=== Section Start ===

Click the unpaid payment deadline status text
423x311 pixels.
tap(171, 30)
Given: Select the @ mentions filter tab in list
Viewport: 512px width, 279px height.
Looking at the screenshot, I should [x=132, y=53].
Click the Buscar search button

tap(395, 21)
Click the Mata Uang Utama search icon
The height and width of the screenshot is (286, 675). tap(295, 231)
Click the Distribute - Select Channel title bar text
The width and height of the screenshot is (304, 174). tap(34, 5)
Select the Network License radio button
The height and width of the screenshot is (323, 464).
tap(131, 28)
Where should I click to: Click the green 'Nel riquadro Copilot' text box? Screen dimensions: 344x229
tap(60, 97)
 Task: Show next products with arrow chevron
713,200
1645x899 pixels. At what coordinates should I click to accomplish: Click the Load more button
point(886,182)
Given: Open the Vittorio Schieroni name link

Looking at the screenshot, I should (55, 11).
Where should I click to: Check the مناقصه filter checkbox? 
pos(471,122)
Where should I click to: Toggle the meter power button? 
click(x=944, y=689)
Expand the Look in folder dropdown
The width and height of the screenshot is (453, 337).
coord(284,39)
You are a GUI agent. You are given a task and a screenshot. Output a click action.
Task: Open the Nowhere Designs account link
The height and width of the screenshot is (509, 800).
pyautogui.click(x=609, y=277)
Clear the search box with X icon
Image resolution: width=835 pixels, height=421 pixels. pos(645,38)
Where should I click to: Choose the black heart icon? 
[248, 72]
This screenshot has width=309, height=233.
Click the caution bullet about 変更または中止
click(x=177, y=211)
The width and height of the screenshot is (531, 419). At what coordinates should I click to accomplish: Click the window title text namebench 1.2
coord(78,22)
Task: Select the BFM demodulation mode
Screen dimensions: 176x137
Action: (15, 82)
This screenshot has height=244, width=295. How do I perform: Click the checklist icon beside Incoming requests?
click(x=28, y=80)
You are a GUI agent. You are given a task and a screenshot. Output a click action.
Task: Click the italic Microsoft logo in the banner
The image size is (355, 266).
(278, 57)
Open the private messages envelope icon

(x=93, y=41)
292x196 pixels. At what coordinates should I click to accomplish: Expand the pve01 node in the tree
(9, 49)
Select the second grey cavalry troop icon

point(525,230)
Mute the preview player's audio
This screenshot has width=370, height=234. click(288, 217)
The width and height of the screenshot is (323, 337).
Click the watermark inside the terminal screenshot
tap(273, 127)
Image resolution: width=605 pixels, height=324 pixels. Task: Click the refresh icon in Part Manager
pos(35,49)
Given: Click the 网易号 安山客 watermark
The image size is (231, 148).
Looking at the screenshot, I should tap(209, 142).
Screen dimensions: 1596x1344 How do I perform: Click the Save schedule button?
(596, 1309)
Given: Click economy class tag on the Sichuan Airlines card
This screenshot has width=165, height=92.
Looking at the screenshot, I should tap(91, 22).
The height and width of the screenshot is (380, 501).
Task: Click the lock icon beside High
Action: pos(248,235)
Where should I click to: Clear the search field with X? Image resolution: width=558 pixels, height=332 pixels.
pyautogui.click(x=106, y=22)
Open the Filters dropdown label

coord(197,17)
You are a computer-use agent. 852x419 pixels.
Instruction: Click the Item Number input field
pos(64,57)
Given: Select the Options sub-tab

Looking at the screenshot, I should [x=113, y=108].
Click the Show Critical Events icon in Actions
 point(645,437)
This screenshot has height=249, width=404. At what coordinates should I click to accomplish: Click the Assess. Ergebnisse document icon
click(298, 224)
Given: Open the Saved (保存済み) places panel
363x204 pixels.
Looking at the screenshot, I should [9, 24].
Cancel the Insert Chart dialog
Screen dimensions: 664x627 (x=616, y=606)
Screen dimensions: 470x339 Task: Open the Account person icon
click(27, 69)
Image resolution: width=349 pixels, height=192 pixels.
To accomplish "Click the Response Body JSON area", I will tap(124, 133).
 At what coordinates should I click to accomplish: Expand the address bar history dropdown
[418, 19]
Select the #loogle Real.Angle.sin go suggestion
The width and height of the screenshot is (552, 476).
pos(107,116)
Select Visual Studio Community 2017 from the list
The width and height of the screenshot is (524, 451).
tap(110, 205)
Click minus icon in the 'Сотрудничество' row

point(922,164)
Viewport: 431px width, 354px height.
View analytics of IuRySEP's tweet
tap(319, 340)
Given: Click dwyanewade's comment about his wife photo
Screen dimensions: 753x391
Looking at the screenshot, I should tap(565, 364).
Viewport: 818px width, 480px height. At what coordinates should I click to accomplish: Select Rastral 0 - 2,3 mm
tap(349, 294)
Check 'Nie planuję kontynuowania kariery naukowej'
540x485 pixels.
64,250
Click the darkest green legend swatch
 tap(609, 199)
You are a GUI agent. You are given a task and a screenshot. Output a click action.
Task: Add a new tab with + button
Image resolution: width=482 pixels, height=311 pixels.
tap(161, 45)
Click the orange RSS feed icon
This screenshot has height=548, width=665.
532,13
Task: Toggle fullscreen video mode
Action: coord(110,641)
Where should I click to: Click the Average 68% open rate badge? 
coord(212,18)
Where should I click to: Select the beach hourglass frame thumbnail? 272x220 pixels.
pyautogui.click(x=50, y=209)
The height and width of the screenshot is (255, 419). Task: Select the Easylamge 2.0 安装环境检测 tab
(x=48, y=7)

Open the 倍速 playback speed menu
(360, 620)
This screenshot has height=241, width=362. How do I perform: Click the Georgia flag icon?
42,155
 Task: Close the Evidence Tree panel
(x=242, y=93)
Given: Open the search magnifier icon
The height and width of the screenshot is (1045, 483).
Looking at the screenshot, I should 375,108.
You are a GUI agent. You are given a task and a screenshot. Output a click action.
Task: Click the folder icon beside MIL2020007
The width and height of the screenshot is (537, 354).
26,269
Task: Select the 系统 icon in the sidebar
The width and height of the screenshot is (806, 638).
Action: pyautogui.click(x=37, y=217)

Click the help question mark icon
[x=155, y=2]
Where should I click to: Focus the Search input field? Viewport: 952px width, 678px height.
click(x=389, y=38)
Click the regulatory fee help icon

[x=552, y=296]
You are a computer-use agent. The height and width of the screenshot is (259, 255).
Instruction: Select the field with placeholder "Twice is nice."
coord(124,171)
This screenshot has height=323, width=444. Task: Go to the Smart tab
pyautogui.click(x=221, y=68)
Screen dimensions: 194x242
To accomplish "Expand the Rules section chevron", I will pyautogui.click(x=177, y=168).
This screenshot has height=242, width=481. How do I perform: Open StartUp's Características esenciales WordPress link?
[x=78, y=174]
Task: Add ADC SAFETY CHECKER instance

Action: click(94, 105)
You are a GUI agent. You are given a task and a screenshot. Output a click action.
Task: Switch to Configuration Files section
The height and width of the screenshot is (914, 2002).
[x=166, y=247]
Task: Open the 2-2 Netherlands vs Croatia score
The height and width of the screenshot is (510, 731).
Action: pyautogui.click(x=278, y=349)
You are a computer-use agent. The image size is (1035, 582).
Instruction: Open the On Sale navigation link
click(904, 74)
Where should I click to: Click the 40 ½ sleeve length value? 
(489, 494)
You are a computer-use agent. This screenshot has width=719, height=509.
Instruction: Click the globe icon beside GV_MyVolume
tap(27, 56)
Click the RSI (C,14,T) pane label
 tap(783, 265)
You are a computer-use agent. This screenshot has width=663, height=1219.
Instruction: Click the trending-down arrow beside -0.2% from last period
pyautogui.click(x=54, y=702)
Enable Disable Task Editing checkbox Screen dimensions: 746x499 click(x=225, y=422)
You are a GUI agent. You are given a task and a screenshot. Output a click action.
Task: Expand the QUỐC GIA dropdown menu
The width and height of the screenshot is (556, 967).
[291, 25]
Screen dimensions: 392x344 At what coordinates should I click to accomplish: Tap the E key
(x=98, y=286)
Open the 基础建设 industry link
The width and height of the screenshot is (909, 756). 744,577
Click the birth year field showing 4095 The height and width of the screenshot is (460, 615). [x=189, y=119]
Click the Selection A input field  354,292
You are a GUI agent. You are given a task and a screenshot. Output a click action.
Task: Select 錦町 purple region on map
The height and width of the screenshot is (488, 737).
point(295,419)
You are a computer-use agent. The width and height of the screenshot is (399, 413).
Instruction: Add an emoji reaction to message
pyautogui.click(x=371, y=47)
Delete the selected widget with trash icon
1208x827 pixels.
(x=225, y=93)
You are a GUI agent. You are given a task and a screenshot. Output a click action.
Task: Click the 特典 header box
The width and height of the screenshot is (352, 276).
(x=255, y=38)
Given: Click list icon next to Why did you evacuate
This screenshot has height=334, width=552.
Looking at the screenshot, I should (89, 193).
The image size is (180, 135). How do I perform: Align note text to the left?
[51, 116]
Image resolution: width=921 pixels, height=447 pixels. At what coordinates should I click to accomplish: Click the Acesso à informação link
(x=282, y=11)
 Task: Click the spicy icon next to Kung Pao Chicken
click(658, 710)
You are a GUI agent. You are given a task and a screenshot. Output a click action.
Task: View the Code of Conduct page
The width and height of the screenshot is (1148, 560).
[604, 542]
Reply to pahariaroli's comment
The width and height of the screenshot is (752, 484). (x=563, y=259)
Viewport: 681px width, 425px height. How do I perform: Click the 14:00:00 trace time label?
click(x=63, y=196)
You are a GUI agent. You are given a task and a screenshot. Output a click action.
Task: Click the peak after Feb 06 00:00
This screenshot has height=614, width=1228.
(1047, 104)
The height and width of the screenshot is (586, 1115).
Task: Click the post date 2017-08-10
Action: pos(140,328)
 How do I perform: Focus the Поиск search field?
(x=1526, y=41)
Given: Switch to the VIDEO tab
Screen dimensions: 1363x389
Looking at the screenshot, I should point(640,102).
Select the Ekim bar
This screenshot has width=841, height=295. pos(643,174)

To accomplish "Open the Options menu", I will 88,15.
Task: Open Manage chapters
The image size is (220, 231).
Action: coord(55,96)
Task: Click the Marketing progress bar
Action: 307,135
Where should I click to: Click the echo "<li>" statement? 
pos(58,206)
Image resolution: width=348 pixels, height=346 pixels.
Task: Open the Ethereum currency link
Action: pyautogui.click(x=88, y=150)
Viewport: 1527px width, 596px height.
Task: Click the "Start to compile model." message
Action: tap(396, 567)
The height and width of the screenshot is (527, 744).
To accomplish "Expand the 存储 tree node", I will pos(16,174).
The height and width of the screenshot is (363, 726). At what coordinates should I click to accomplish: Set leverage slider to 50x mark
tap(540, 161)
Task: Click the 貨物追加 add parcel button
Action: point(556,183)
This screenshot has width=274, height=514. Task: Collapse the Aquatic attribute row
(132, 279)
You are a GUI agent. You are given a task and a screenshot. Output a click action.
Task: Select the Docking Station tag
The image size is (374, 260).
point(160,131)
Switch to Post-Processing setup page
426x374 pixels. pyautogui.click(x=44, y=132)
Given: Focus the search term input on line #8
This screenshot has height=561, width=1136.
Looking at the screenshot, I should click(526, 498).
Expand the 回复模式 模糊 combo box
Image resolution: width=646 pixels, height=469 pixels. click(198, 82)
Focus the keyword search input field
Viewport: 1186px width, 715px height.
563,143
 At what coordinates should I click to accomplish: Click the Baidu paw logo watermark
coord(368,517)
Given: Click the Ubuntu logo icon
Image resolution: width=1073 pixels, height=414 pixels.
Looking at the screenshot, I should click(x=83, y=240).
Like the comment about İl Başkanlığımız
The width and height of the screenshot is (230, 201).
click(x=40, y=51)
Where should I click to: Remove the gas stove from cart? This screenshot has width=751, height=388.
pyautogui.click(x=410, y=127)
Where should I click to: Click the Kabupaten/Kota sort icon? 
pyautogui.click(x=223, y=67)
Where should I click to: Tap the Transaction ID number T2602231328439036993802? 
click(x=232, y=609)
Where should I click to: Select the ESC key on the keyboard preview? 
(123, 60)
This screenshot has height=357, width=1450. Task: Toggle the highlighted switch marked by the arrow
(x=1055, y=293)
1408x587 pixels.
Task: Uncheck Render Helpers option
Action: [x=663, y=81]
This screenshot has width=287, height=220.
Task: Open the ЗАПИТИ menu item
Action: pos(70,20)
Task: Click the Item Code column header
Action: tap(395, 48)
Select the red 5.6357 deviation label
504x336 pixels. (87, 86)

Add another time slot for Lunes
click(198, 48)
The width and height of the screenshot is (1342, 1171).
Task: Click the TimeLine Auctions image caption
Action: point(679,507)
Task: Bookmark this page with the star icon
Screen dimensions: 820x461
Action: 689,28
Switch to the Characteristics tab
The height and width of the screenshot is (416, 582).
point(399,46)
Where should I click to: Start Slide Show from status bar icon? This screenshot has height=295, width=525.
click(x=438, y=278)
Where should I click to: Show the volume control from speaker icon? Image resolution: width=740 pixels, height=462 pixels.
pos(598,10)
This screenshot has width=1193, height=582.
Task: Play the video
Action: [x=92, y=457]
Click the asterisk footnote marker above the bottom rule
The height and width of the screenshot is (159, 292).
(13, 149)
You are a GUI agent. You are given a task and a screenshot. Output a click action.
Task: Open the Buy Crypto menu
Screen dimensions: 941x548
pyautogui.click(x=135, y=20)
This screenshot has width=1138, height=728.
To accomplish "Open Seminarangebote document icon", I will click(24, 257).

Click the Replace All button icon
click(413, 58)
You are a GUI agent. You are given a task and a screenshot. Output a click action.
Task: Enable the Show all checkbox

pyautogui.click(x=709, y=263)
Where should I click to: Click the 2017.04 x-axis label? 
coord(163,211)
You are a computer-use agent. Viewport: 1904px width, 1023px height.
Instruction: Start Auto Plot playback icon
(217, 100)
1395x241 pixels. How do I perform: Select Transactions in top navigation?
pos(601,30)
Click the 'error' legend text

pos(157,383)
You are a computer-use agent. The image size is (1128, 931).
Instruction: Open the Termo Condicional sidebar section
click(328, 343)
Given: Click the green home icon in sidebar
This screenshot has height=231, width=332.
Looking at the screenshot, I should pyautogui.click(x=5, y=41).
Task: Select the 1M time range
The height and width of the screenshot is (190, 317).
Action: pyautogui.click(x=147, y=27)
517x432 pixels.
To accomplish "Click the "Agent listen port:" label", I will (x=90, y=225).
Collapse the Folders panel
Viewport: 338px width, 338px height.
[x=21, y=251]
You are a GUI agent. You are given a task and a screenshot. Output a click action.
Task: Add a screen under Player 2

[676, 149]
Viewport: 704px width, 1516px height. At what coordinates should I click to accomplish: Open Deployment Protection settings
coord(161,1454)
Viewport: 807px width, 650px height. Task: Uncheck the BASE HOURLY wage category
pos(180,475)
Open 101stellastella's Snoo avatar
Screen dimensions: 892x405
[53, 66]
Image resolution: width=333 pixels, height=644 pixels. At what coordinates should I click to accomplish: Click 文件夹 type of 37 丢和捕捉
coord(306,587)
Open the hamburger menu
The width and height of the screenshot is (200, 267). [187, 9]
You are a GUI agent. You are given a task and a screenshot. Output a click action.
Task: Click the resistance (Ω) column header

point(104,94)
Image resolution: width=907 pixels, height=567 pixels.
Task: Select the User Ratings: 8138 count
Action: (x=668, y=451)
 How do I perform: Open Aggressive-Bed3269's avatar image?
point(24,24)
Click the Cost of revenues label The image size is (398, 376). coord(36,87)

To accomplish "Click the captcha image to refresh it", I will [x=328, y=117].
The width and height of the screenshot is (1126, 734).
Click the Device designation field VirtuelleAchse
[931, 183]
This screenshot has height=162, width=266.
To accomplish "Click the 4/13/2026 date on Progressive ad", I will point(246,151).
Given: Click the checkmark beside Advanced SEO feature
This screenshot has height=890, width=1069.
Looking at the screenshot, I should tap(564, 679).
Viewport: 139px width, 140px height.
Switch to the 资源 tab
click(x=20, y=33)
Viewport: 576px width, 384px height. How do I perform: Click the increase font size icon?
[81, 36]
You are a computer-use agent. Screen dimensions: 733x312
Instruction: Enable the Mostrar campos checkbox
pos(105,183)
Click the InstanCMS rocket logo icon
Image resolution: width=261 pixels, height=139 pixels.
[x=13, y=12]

=== Section End ===

**Instructions for the task**
When a line in the listing includes the word "will", report that line in full.

**Written response**
To accomplish "Click the Response Body JSON area", I will tap(124, 133).
To accomplish "Expand the Rules section chevron", I will pyautogui.click(x=177, y=168).
To accomplish "Open the Options menu", I will 88,15.
To accomplish "Expand the 存储 tree node", I will pos(16,174).
To accomplish "Open Seminarangebote document icon", I will click(24, 257).
To accomplish "Click the "Agent listen port:" label", I will (x=90, y=225).
To accomplish "Click the captcha image to refresh it", I will [x=328, y=117].
To accomplish "Click the 4/13/2026 date on Progressive ad", I will point(246,151).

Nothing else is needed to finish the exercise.